It is undisputed that the vendor Defendants in this case were selling counterfeit Coach goods. Coach seeks to hold the Dequindre Defendants, the owners and operators of the Flea Market where the vendors sold the counterfeit goods, liable on a theory of contributory trademark infringement. In Coach, Inc. v. Gata Corp., No. 10-cv-141, 2011 WL 2358671 (D.N.H. June 9, 2011), the court summarized the contributory trademark theory of liability and discussed the cases that have shaped the doctrine:

The Lanham Act identifies several forms of conduct that constitute actionable trademark infringement. See 15 U.S.C. §§ 1114(a) & 1125(a). Liability under the Lanham Act may be imposed not just on direct infringers, but also on those who induce or facilitate the infringing conduct of others. See Inwood Labs., Inc. v. Ives Labs., Inc., 456 U.S. 844, 853-54 (1982)). In a case that involved claims that a
generic drug manufacturer was liable for contributory trademark infringement, the United States Supreme Court explained:
[I]f a manufacturer or distributor intentionally induces another to infringe a trademark, or if it continues to supply its product to one whom it knows or has reason to know is engaging in trademark infringement, the manufacturer or distributor is contributorially responsible for any harm done as a result of the deceit.

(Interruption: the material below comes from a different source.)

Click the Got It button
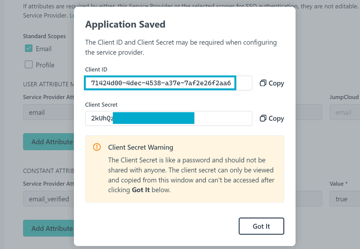 [261, 226]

Id. at 854 (citing William R. Warner & Co. v. Eli Lilly & Co., 265 U.S. 526 (1924); Coca-Cola Co. v. Snow Crest Bevs., Inc., 64 F. Supp. 980 (D. Mass. 1946)). The doctrine of contributory trademark infringement has been extended from the factual context in which it first arose into settings substantially analogous to the one presented here.
In a case involving a claim of contributory trademark infringement brought against the operator of a flea market that included vendors selling infringing goods, the Seventh Circuit held "that the Inwood Labs test for contributory liability applie[d]" and that the flea-market operator could "be liable for trademark violations by [a vendor] if it knew or had reason to know of them." Hard Rock Cafe Licensing Corp. v. Concession Servs., Inc., 955 F.2d 1143, 1149 (7th Cir. 1992). The court went on to hold that the knowledge requirement could be met by a demonstration of willful blindness, id. (citation omitted), which it defined as follows: "To be willfully blind, a person must suspect wrongdoing and deliberately fail to investigate." Id. (citation omitted). The court further explained that "the 'reason to know' part of the standard for contributory liability requires [the defendant] to understand what a reasonably prudent person would understand." Id. Ultimately, the court of appeals vacated the trial court's decision in favor of the trademark owner, after a bench trial, because the trial court used a standard for knowledge that was more akin to negligence than willful blindness. Id.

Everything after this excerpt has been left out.